Task objective - Please make an exact copy of the lines from the one holding "The width and" through the end of the data, both ends included, with no pictures.

START Data supplied

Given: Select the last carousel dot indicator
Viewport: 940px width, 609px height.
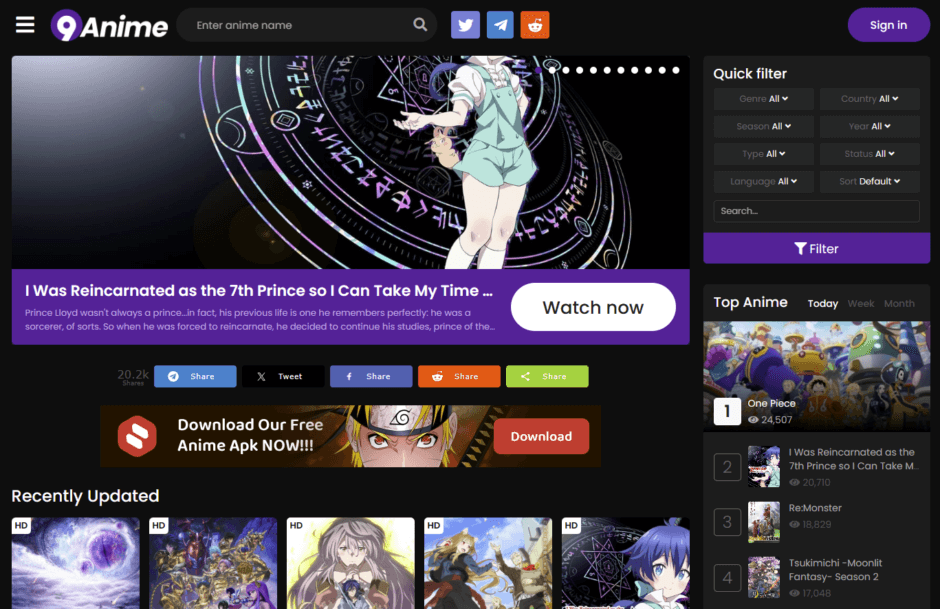Looking at the screenshot, I should (675, 70).
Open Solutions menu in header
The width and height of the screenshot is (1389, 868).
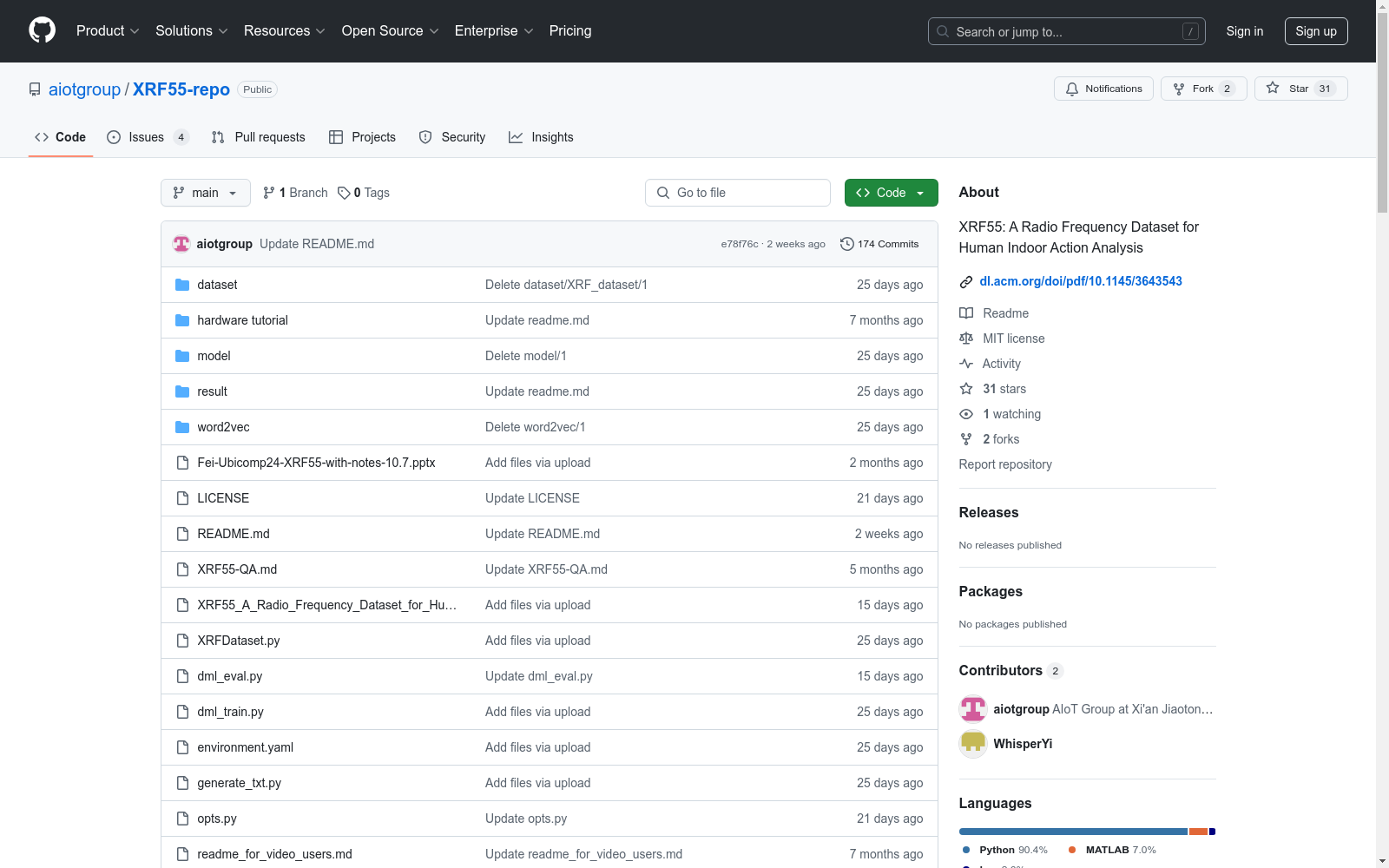pyautogui.click(x=191, y=31)
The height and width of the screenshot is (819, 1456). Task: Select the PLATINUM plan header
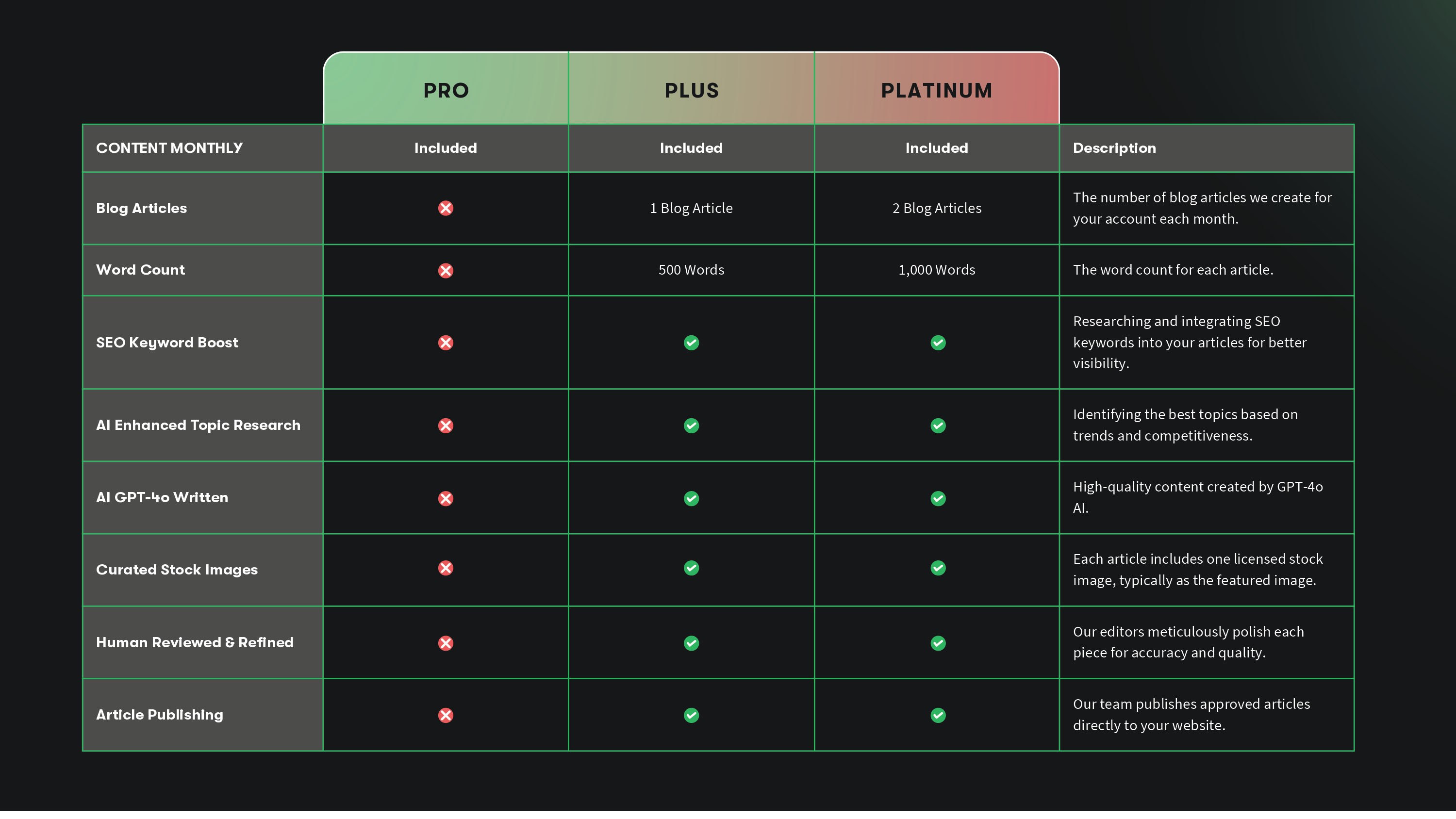937,90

END Data supplied

Exercise output -
The width and height of the screenshot is (1389, 868).
pyautogui.click(x=191, y=31)
The height and width of the screenshot is (819, 1456). Task: Select the PLATINUM plan header
937,90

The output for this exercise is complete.